[Pixel coordinate grounding data]

• • • •

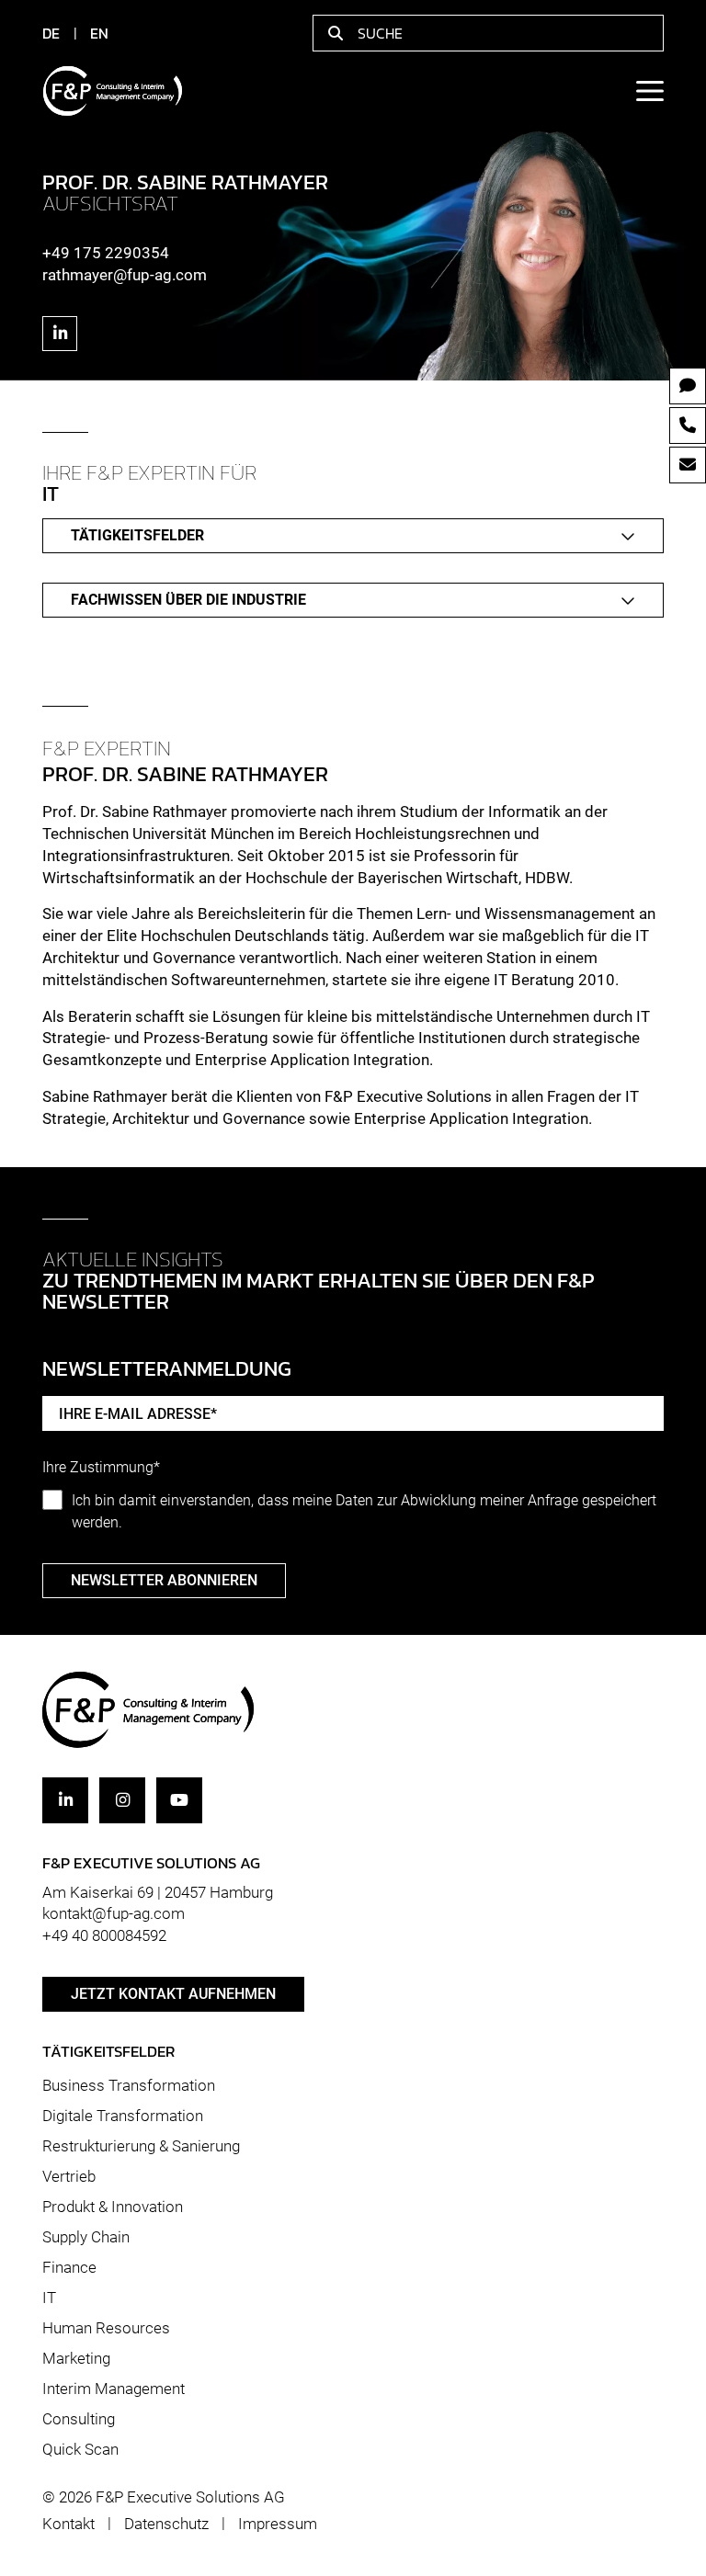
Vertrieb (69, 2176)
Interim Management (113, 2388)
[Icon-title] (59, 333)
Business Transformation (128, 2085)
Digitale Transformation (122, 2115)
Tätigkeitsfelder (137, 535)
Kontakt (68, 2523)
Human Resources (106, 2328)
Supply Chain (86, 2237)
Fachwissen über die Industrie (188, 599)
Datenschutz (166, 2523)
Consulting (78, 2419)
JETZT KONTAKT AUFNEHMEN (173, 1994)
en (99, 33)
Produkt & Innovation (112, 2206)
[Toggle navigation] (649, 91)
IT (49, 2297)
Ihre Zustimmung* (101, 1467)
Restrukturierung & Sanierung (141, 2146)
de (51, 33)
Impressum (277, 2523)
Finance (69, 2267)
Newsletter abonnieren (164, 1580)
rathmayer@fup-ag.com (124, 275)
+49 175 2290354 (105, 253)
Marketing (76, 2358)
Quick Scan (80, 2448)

• • • •

=== Your task ===
Please make an exact copy of the lines from the one holding "Produkt & Innovation (112, 2206)" through the final line of the records above, nothing more.

=== Your solution ===
Produkt & Innovation (112, 2206)
[Toggle navigation] (649, 91)
IT (49, 2297)
Ihre Zustimmung* (101, 1467)
Restrukturierung & Sanierung (141, 2146)
de (51, 33)
Impressum (277, 2523)
Finance (69, 2267)
Newsletter abonnieren (164, 1580)
rathmayer@fup-ag.com (124, 275)
+49 175 2290354 (105, 253)
Marketing (76, 2358)
Quick Scan (80, 2448)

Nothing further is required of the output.